Every record is to be restated exactly, with nothing left out.
───── Material for this task
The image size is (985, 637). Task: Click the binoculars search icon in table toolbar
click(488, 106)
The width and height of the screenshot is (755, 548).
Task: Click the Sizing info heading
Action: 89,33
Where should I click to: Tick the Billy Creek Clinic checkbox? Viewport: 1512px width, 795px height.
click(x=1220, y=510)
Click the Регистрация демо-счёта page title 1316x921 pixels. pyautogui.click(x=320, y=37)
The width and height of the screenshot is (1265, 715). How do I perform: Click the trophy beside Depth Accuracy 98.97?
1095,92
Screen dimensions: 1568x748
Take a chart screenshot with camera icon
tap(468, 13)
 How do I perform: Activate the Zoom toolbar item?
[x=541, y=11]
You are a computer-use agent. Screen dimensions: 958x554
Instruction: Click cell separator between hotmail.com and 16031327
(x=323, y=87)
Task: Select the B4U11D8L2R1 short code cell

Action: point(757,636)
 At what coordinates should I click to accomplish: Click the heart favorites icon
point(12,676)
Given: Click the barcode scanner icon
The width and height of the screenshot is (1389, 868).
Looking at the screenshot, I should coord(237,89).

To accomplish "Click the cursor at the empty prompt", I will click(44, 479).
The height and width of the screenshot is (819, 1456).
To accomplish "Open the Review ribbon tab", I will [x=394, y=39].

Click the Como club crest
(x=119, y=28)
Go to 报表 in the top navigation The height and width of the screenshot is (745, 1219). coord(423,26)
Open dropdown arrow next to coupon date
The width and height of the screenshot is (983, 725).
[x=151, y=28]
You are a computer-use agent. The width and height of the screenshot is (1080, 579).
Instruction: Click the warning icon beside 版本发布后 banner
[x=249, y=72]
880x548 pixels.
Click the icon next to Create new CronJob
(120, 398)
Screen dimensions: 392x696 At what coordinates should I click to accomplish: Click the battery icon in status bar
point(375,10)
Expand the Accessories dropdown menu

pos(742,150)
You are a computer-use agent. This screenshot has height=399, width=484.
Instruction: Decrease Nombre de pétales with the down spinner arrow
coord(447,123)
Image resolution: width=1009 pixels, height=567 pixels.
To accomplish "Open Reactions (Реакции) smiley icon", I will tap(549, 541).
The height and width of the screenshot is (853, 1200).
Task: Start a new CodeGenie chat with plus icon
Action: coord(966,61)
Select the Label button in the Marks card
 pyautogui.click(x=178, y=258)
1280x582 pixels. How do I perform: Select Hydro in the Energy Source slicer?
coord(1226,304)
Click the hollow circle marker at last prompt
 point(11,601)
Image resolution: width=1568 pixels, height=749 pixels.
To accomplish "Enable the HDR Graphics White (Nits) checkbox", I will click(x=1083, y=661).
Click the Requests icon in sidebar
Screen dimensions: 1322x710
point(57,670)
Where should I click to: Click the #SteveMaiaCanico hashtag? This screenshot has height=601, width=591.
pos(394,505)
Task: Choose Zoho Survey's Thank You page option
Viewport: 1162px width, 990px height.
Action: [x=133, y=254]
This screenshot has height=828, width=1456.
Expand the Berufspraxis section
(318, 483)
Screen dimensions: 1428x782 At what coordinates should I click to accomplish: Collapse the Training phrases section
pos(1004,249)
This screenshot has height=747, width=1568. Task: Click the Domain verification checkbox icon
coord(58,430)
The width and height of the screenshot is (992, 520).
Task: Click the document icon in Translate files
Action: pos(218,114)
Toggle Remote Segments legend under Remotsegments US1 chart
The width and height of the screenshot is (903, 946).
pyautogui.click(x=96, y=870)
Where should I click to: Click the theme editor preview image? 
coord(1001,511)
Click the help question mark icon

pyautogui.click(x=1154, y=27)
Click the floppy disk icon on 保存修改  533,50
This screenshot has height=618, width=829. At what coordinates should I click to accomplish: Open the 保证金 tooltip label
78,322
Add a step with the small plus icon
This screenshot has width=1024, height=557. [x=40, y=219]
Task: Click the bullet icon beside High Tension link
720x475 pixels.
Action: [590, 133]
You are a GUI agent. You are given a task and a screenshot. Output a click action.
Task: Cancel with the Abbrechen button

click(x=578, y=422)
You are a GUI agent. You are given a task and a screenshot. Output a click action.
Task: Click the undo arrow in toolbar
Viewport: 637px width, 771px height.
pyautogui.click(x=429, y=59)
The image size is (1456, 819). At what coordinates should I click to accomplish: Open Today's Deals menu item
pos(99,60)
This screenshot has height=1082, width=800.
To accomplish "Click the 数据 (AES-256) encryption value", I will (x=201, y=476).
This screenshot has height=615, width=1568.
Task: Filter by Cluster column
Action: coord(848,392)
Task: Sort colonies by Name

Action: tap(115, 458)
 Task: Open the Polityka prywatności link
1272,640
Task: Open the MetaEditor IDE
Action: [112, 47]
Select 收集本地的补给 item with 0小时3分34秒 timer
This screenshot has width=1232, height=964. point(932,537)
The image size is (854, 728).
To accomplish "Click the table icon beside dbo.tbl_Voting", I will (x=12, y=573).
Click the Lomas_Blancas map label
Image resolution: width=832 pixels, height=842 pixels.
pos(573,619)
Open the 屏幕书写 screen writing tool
──────────
* [Answer]:
The image size is (985, 637). Task: Click the binoculars search icon in table toolbar
click(488, 106)
The width and height of the screenshot is (755, 548).
Task: Click the Sizing info heading
Action: 89,33
Where should I click to: Tick the Billy Creek Clinic checkbox? Viewport: 1512px width, 795px height.
click(x=1220, y=510)
Click the Регистрация демо-счёта page title 1316x921 pixels. pyautogui.click(x=320, y=37)
The width and height of the screenshot is (1265, 715). How do I perform: Click the trophy beside Depth Accuracy 98.97?
1095,92
Screen dimensions: 1568x748
Take a chart screenshot with camera icon
tap(468, 13)
 How do I perform: Activate the Zoom toolbar item?
[x=541, y=11]
You are a computer-use agent. Screen dimensions: 958x554
Instruction: Click cell separator between hotmail.com and 16031327
(x=323, y=87)
Task: Select the B4U11D8L2R1 short code cell

Action: point(757,636)
 At what coordinates should I click to accomplish: Click the heart favorites icon
point(12,676)
Given: Click the barcode scanner icon
The width and height of the screenshot is (1389, 868).
Looking at the screenshot, I should coord(237,89).

To accomplish "Click the cursor at the empty prompt", I will click(44, 479).
The height and width of the screenshot is (819, 1456).
To accomplish "Open the Review ribbon tab", I will [x=394, y=39].

Click the Como club crest
(x=119, y=28)
Go to 报表 in the top navigation The height and width of the screenshot is (745, 1219). coord(423,26)
Open dropdown arrow next to coupon date
The width and height of the screenshot is (983, 725).
[x=151, y=28]
You are a computer-use agent. The width and height of the screenshot is (1080, 579).
Instruction: Click the warning icon beside 版本发布后 banner
[x=249, y=72]
880x548 pixels.
Click the icon next to Create new CronJob
(120, 398)
Screen dimensions: 392x696 At what coordinates should I click to accomplish: Click the battery icon in status bar
point(375,10)
Expand the Accessories dropdown menu

pos(742,150)
You are a computer-use agent. This screenshot has height=399, width=484.
Instruction: Decrease Nombre de pétales with the down spinner arrow
coord(447,123)
Image resolution: width=1009 pixels, height=567 pixels.
To accomplish "Open Reactions (Реакции) smiley icon", I will tap(549, 541).
The height and width of the screenshot is (853, 1200).
Task: Start a new CodeGenie chat with plus icon
Action: coord(966,61)
Select the Label button in the Marks card
 pyautogui.click(x=178, y=258)
1280x582 pixels. How do I perform: Select Hydro in the Energy Source slicer?
coord(1226,304)
Click the hollow circle marker at last prompt
 point(11,601)
Image resolution: width=1568 pixels, height=749 pixels.
To accomplish "Enable the HDR Graphics White (Nits) checkbox", I will click(x=1083, y=661).
Click the Requests icon in sidebar
Screen dimensions: 1322x710
point(57,670)
Where should I click to: Click the #SteveMaiaCanico hashtag? This screenshot has height=601, width=591.
pos(394,505)
Task: Choose Zoho Survey's Thank You page option
Viewport: 1162px width, 990px height.
Action: [x=133, y=254]
This screenshot has height=828, width=1456.
Expand the Berufspraxis section
(318, 483)
Screen dimensions: 1428x782 At what coordinates should I click to accomplish: Collapse the Training phrases section
pos(1004,249)
This screenshot has height=747, width=1568. Task: Click the Domain verification checkbox icon
coord(58,430)
The width and height of the screenshot is (992, 520).
Task: Click the document icon in Translate files
Action: pos(218,114)
Toggle Remote Segments legend under Remotsegments US1 chart
The width and height of the screenshot is (903, 946).
pyautogui.click(x=96, y=870)
Where should I click to: Click the theme editor preview image? 
coord(1001,511)
Click the help question mark icon

pyautogui.click(x=1154, y=27)
Click the floppy disk icon on 保存修改  533,50
This screenshot has height=618, width=829. At what coordinates should I click to accomplish: Open the 保证金 tooltip label
78,322
Add a step with the small plus icon
This screenshot has width=1024, height=557. [x=40, y=219]
Task: Click the bullet icon beside High Tension link
720x475 pixels.
Action: [590, 133]
You are a GUI agent. You are given a task and a screenshot. Output a click action.
Task: Cancel with the Abbrechen button

click(x=578, y=422)
You are a GUI agent. You are given a task and a screenshot. Output a click action.
Task: Click the undo arrow in toolbar
Viewport: 637px width, 771px height.
pyautogui.click(x=429, y=59)
The image size is (1456, 819). At what coordinates should I click to accomplish: Open Today's Deals menu item
pos(99,60)
This screenshot has height=1082, width=800.
To accomplish "Click the 数据 (AES-256) encryption value", I will (x=201, y=476).
This screenshot has height=615, width=1568.
Task: Filter by Cluster column
Action: coord(848,392)
Task: Sort colonies by Name

Action: tap(115, 458)
 Task: Open the Polityka prywatności link
1272,640
Task: Open the MetaEditor IDE
Action: [112, 47]
Select 收集本地的补给 item with 0小时3分34秒 timer
This screenshot has width=1232, height=964. point(932,537)
The image size is (854, 728).
To accomplish "Click the table icon beside dbo.tbl_Voting", I will (x=12, y=573).
Click the Lomas_Blancas map label
Image resolution: width=832 pixels, height=842 pixels.
pos(573,619)
Open the 屏幕书写 screen writing tool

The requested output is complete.